Country music was forced to acknowledge LGBTQ+ people when one if it's darlings, Chely Wright, came out as a lesbian in 2010. She was the first country music star to come out publicly, but it took decades for her to do so. "I wasn't just in the closet. I was behind the sheet rock in the closet," she told Oprah soon after coming out. Wright hid her sexuality for so long, she said, because she knew that coming out would be the death of her career. Eight years later, she's still beloved among many country music fans (even though she did lose a few). And her coming out has opened the door for other LGBTQ+ artists to speak out, too.
Wright inspired established country star Ty Herndon to come out in 2014, and in turn, Herndon inspired up and coming star Brandon Stansell to begin his career already open about being gay. "I have passion and love for this genre, and I never thought I'd be able to sing and write about my life honestly," Stansell tells Refinery29. "So to actually be able to do that now is pretty incredible." Stansell is one of those rare performers who does make country music videos showing two men lusting after each other (alongside an impressive rainbow dust cloud). But it's not just gay country singers who are starting to include queer couples in their videos and sing lyrics that take a clear pro-LGBTQ+ stance — straight artists are doing it, too.
In 2014 Kacey Musgraves won the Country Music Associations' (CMA) Song Of The Year award for her song "Follow Your Arrow," which she wrote along with two out country songwriters, Brandy Clark and Shane McAnally. "Do you guys realize what this means for country music?" she said in her acceptance speech, referring in part to pro-gay lyrics like: kiss lots of boys, or kiss lots of girls, if that's something you're into and love who you love, 'cause you just get so many trips 'round the sun. Many people take Musgrave's win as a sign of increasing acceptance of LGBTQ+ people in country music. And other straight country singers have since taken similar stances in their music. Luke Bryan's 2017 song "Most People Are Good" includes a line that says, I believe you love who you love, ain't nothing you should ever be ashamed of. Brothers Osborne included a gay couple in their music video for "Stay A Little Longer" (and they even get to kiss like all the other couples). Artists like Musgraves and Cam have written love letters to the LGBTQ+ community to show their support.
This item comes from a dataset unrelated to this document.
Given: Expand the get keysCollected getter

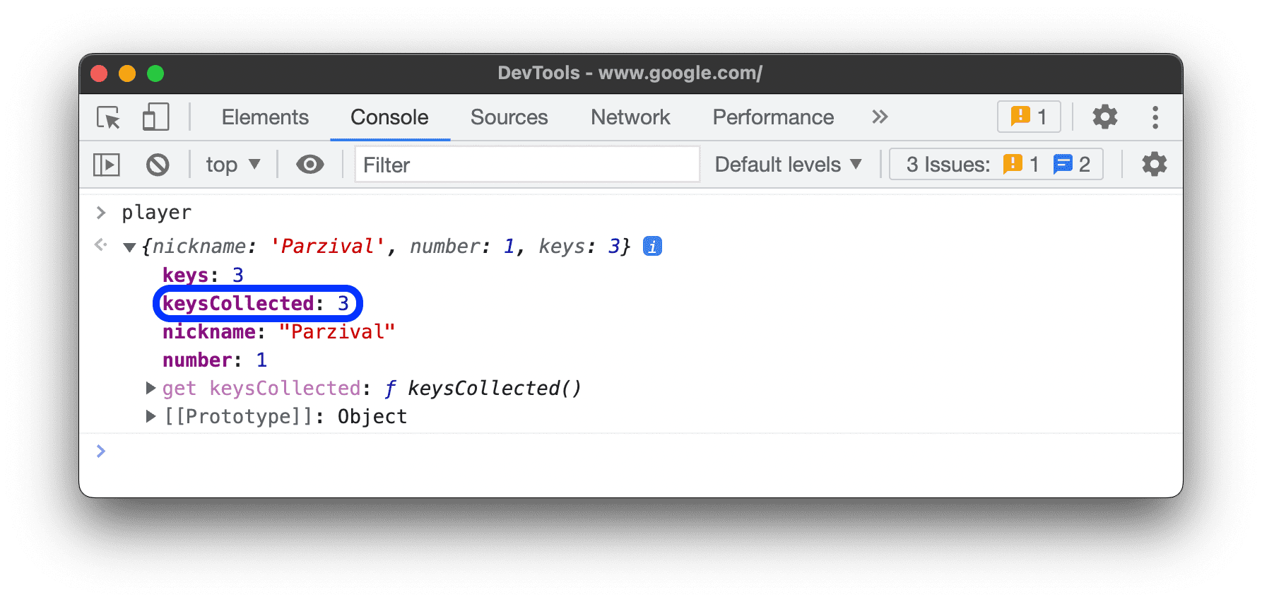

And many straight country singers recently performed at GLAAD and Ty Herndon’s Concert for Love and Acceptance, a pro-LGBTQ+ country music concert that follows the CMT Music Awards.
All of these artists represent a growing voice in country music, one that's starting to overpower the more conservative voice of years past. It's because of them that ultra-conservative Mike Huckabee was forced to resign from the Country Music Association Foundation only 24 hours after he was appointed. Huckabee's appointment caused outcry from queer and allied people in the country music industry because of his virulent anti-LGBTQ+ views.
Sure, Huckabee's ousting, the handful of country singers who have come out, and the increase in pro-gay lyrics may make it feel like country music has made a 180-degree turn. But let's not forget that Huckabee was appointed in the first place. The CMA looked past his hate speech long enough to give him a position of power on their foundation, however short-lived it was. The country artists who are singing about queer people still occupy a minority, and we've yet to see any country star come out as transgender or gender non-conforming. Life isn't perfect for LGBTQ+ country music singers or fans, but the tides are changing. "There is always going to be a conservative mindset out there, especially in country music," Musgraves previously told Refinery29. "And that's totally fine, to each their own. But there should be room for everyone."